Maryland Court of Appeals Reverses Murder Convictions of David Faulkner and Jonathan Smith, Granting Writs of Actual Innocence

The men were convicted in 2001 for a 1987 homicide and burglary with no physical evidence linking them to the crime.

04.30.20 By Innocence Staff

(April 30, 2020 – Annapolis, Maryland) The Maryland Court of Appeals has reversed the 2001 murder convictions of David Ronald Faulkner and Jonathan David Smith, Sr., and granted both men writs of actual innocence after nearly 20 years in prison. The decision is based on palm print evidence found at the crime scene matching an alternative suspect, as well as critical evidence about the reliability of informant testimony that was withheld from the defense.

Both Faulkner and Smith, who are represented by the Mid-Atlantic Innocence Project and the Innocence Project, have maintained their innocence over their two decades of incarceration. Their cases will now be sent back to the Circuit Court for Talbot County with orders for a new trial.

“Mr. Smith has spent nearly two decades fighting to prove his innocence and the Court’s decision to grant his petition demonstrates the strength of the new evidence,” said Susan Friedman, the Innocence Project attorney representing Smith. “We are thrilled with the Court’s decision and hope that Mr. Smith and Mr. Faulkner will be reunited with their families as soon as possible.”

“We have had physical evidence proving Mr. Faulkner’s innocence for six years, and it has fallen on deaf ears,” said Shawn Armbrust, the Executive Director of the Mid-Atlantic Innocence Project. “We are grateful that the Court of Appeals has unanimously recognized its significance.”

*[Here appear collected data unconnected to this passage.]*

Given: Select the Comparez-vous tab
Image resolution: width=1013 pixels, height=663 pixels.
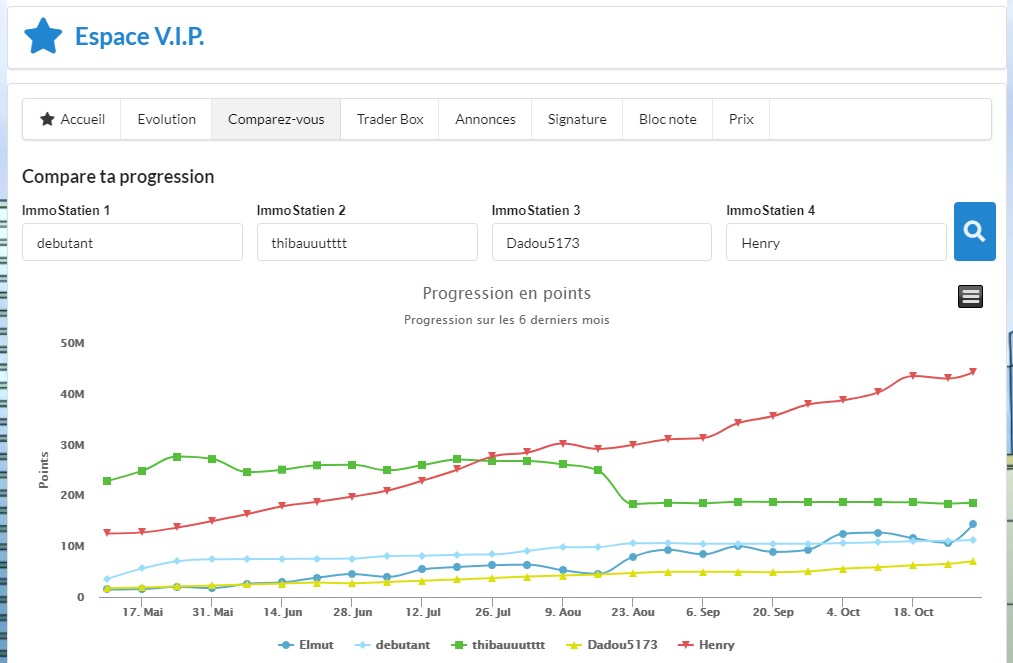Looking at the screenshot, I should [276, 119].
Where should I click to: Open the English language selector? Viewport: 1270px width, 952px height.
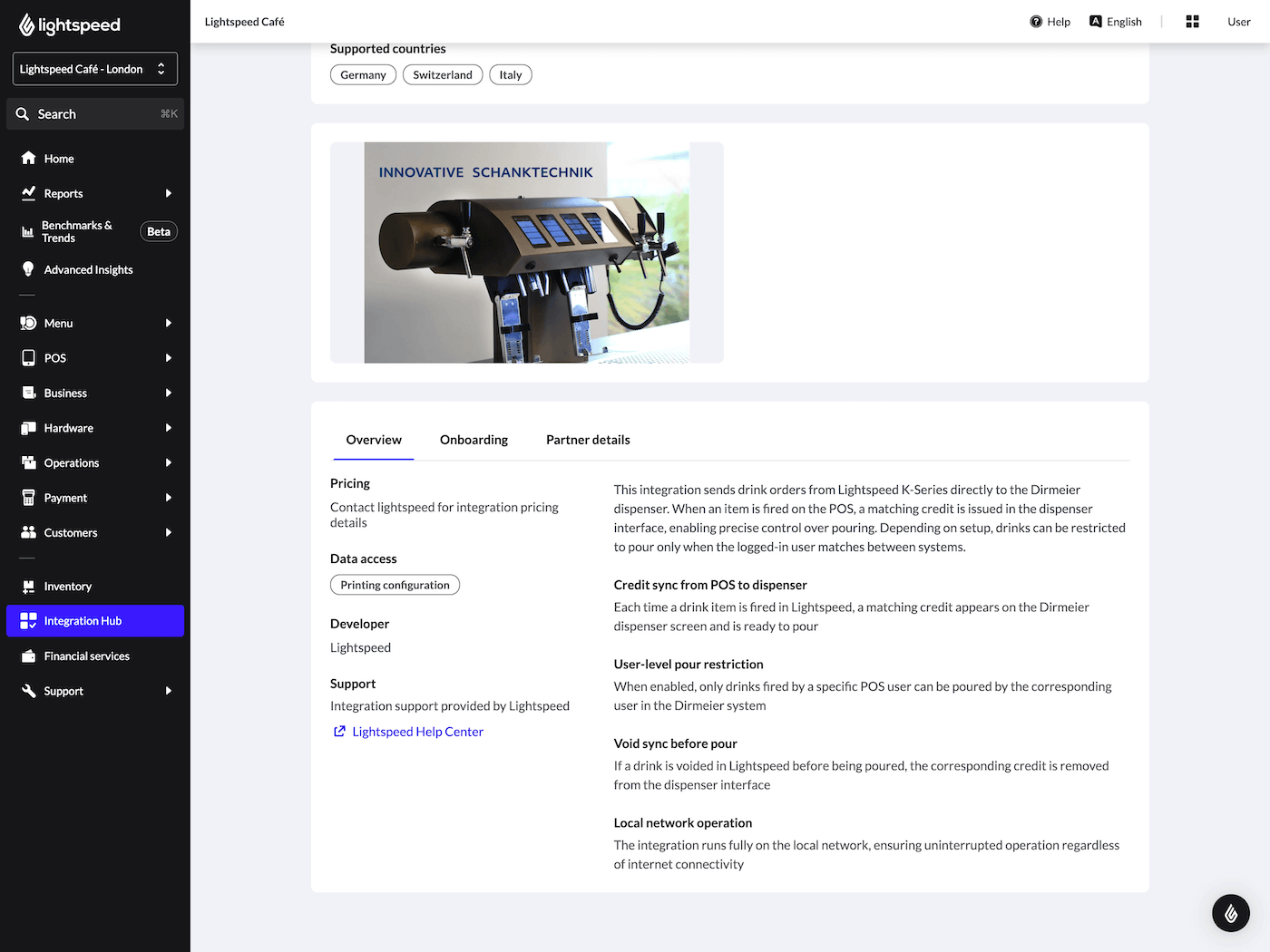[1115, 21]
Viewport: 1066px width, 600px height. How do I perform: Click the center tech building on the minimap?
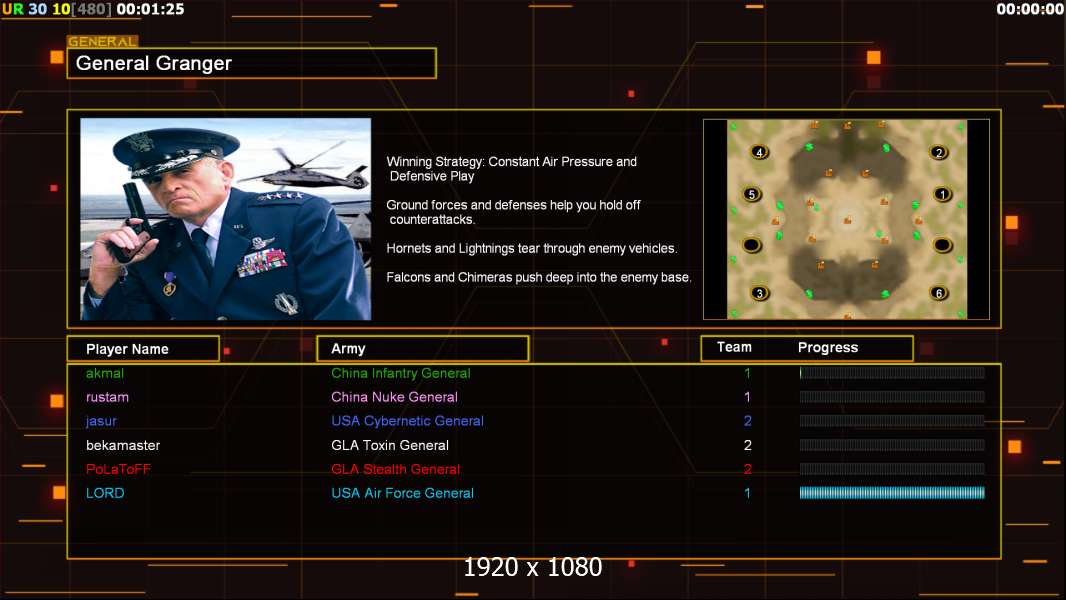pyautogui.click(x=848, y=219)
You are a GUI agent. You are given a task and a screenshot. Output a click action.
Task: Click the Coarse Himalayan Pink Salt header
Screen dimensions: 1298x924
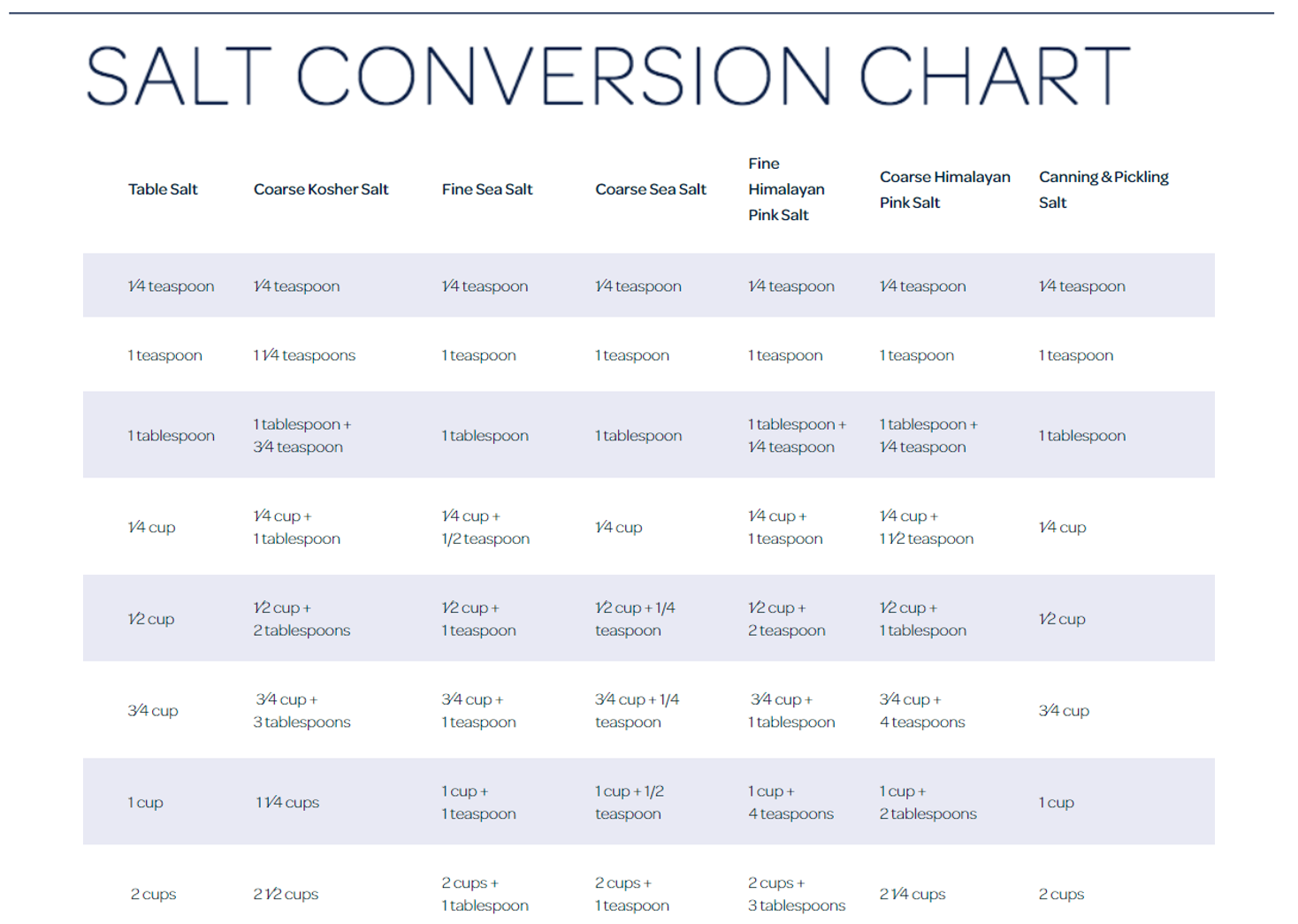tap(944, 189)
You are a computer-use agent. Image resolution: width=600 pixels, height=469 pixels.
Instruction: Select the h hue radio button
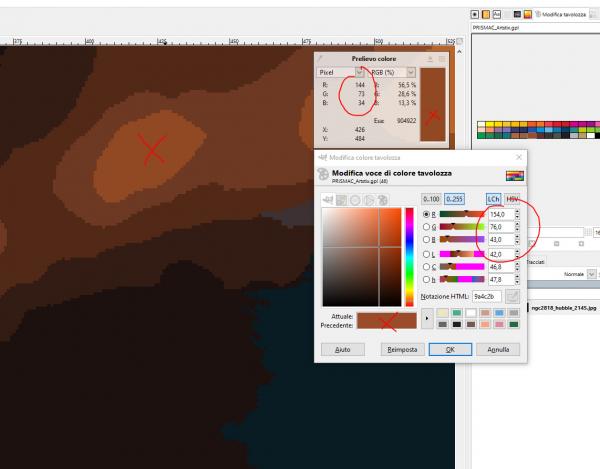coord(426,279)
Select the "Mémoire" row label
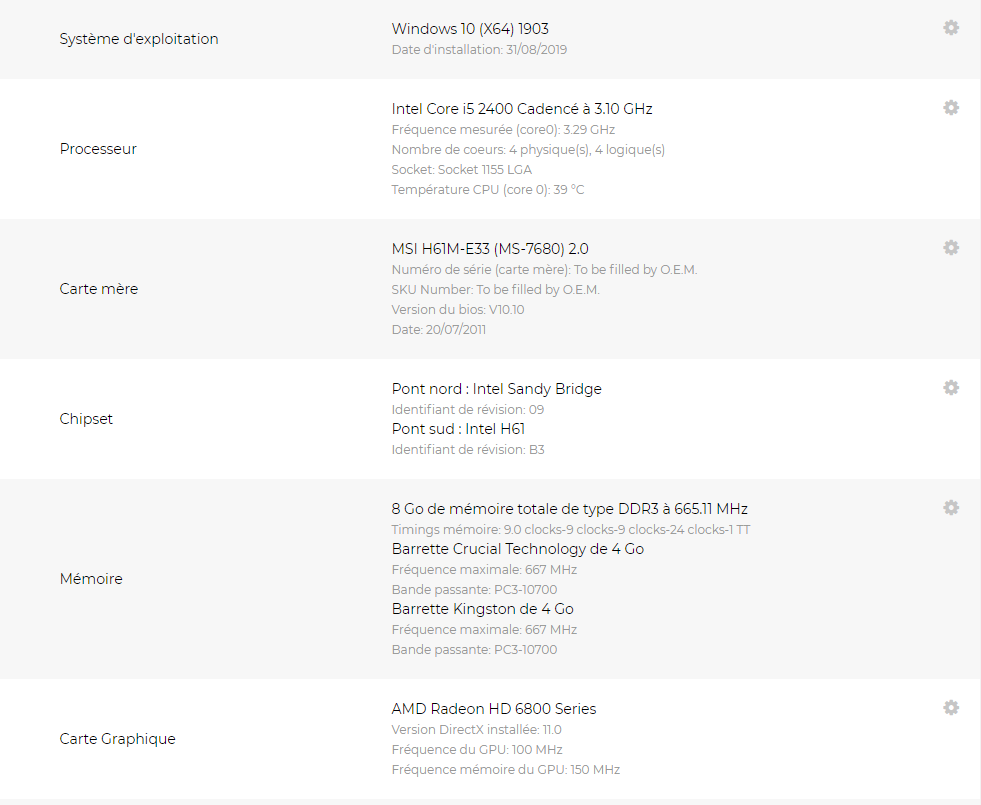This screenshot has height=805, width=981. (x=91, y=579)
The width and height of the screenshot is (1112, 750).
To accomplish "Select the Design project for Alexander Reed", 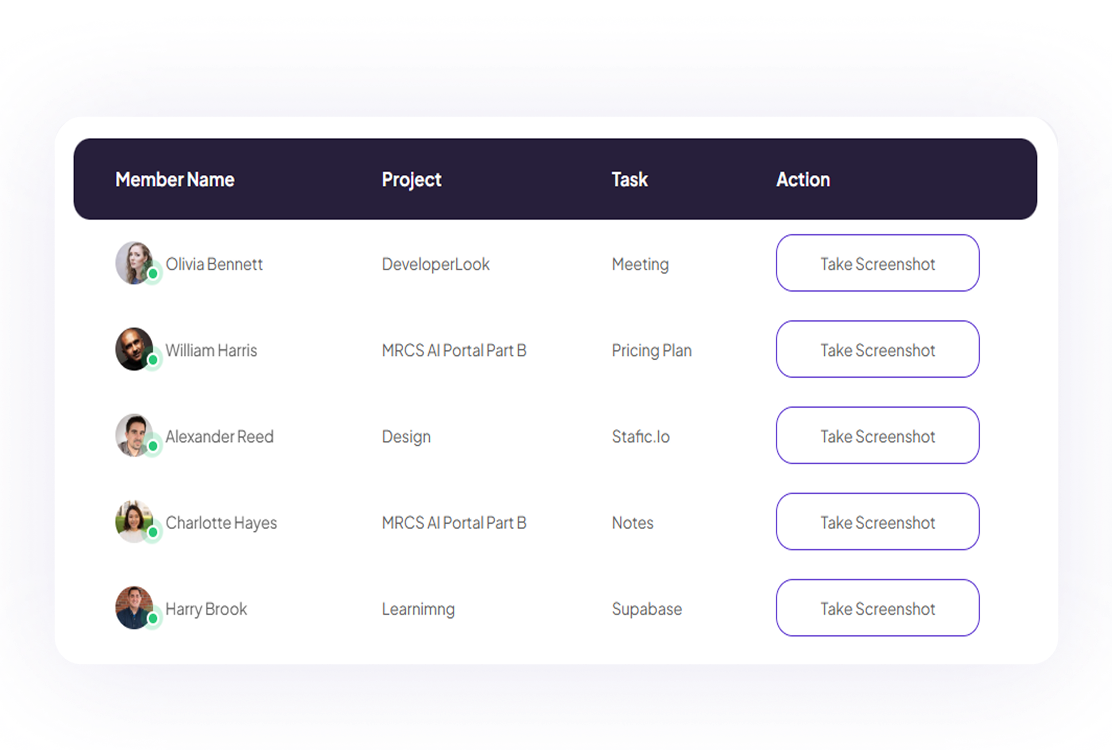I will (x=406, y=437).
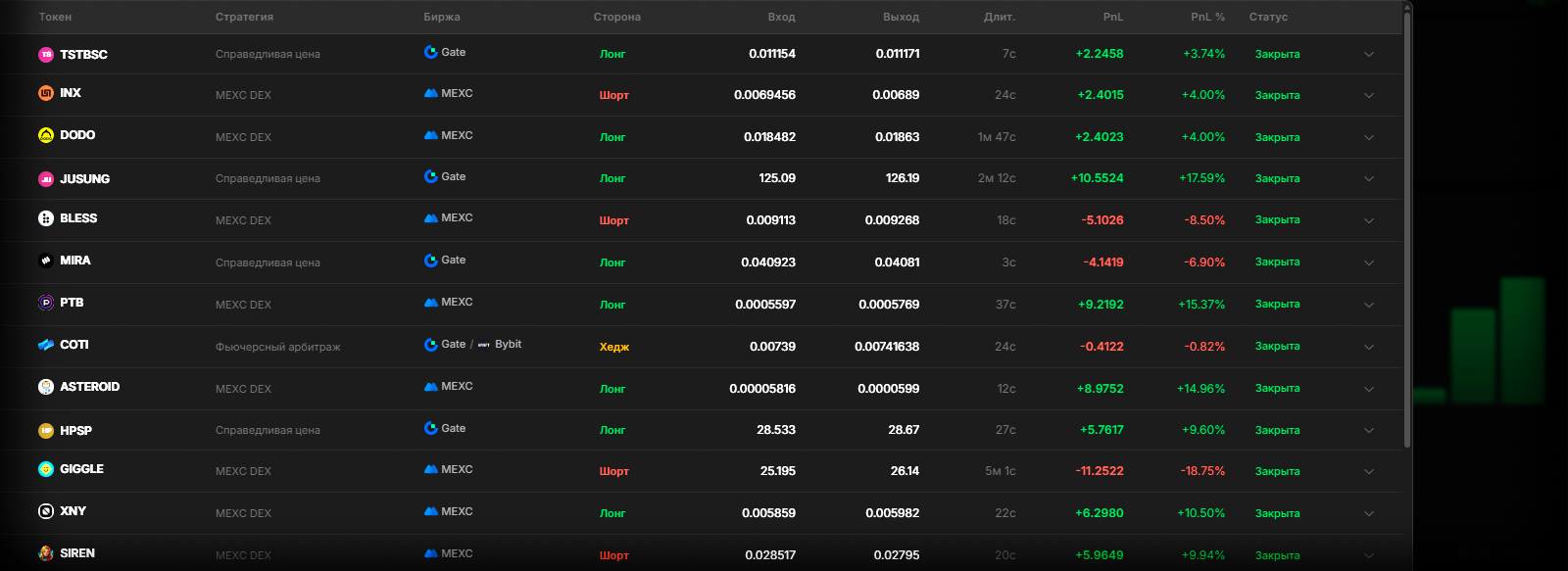Click the GIGGLE token icon

[46, 469]
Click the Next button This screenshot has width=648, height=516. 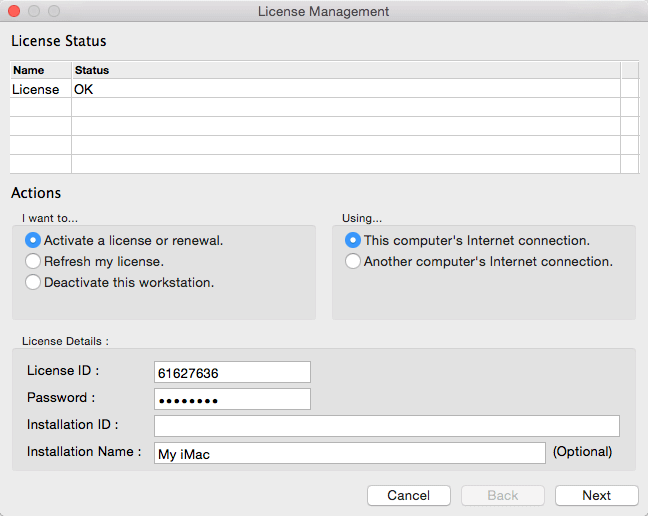(596, 495)
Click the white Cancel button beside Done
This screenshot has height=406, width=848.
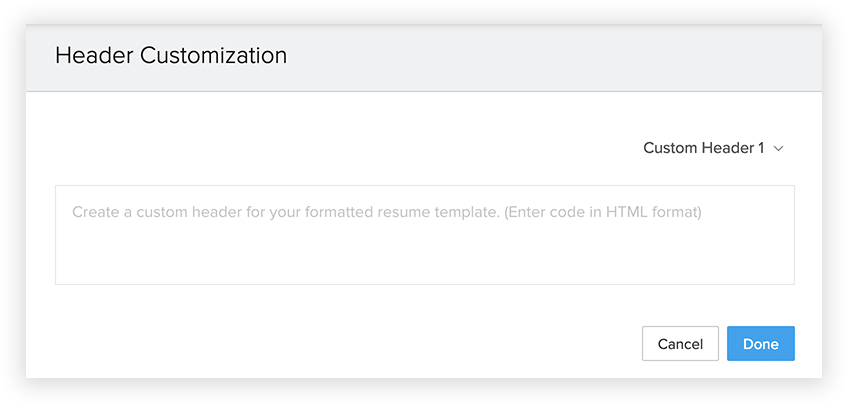coord(680,343)
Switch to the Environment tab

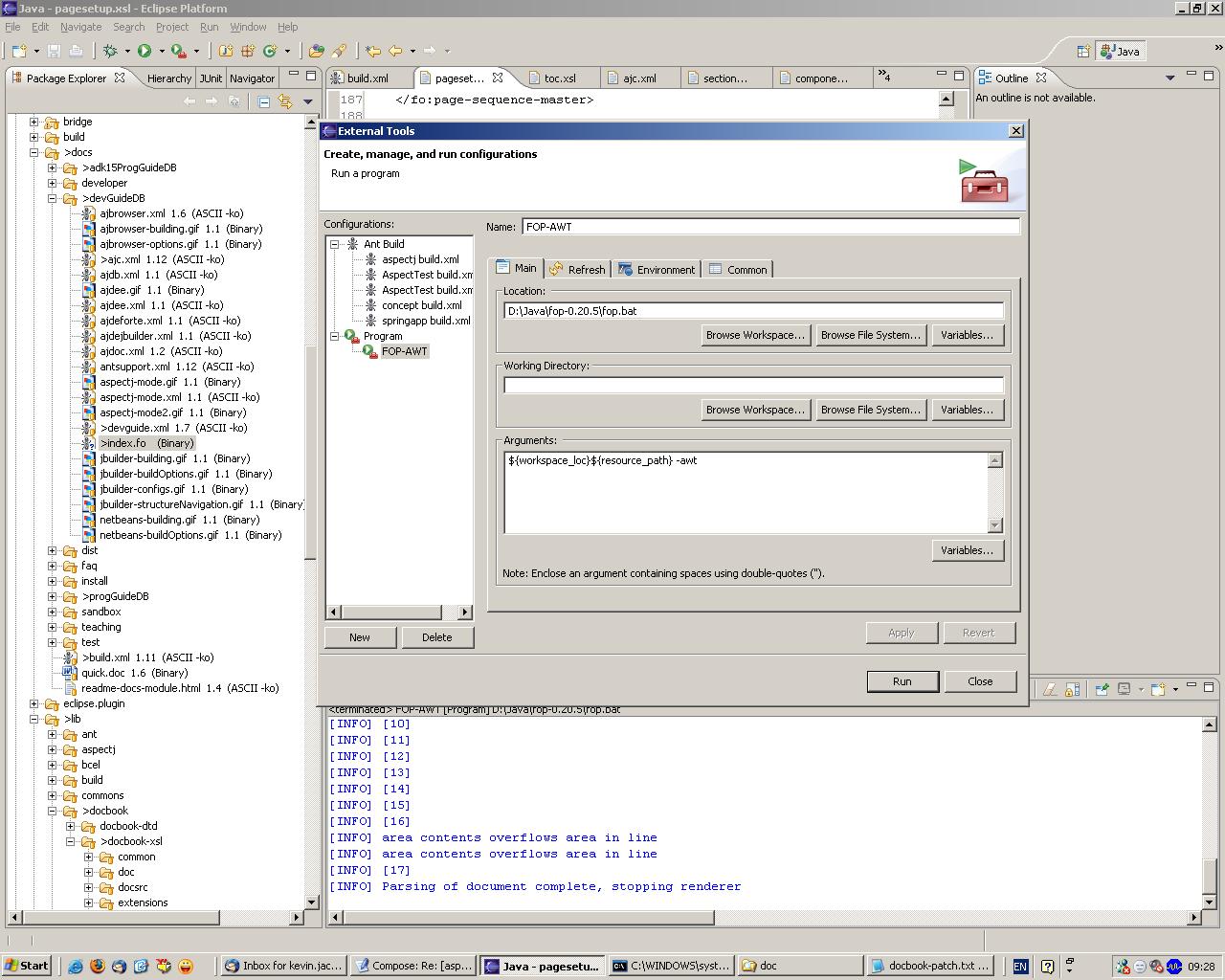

Faulkner and Smith were convicted of the 1987 murder of 64-year-old Adeline Wilford in 2001 and sentenced to life in prison. A third co-defendant, Ray Earl Andrews, Sr., who was 16 at the time of the crime, was sentenced to 10 years for burglary in exchange for testifying against the two older men. There was no physical evidence linking the three men to the crime. The case had gone cold for 13 years until Andrews agreed to cooperate after a witness claimed to have seen the three men fleeing from the crime. The witness, Beverly Haddaway, alleged that she saw the three young men walk out of a corn field approximately a few miles away from the Wilford home on the afternoon of the murder, and that Smith had blood on his shirt. 

In 2011 and 2012, lawyers from the Innocence Project and the Mid-Atlantic Innocence Project filed Public Information Act requests. For the first time, the Maryland State Police disclosed police recordings of conversations between Haddaway and Maryland State Police Corporal John Bollinger. These recordings revealed that Haddaway demanded that the state dismiss unrelated drug charges against her grandson in exchange for her testimony against Faulkner and Smith. The state, in fact, dismissed the charges three days before Andrews’s trial was scheduled to begin. 

In 2013, Faulkner and Smith filed motions to reopen their post-conviction proceedings based on these recordings and filed a motion for post-conviction latent print comparison for previously unidentified palm prints on the sill of an open window and inside Wilford’s home. In March 2014, the state’s attorney acknowledged that the prints matched an offender in the database, but refused to disclose the identity for a year. When the identity was finally revealed in 2015, lawyers discovered that the prints matched those of Ty Anthony Brooks, who was incarcerated at the time and had previously served prison time for a similar burglary in which he was alleged to have assaulted an elderly woman within months of Wilford’s murder.

Evidentiary hearings were held on this new evidence in 2016 and 2018 in the Circuit Court for Talbot County. On April 27, 2020, in a unanimous opinion by the Court of Appeals, Faulkner’s and Smith’s petitions for writs of actual innocence were granted.

Faulkner is represented by the Mid-Atlantic Innocence Project and Gibson, Dunn & Crutcher LLP. Smith is represented by the Innocence Project and Skadden, Arps, Slate, Meagher & Flom LLP.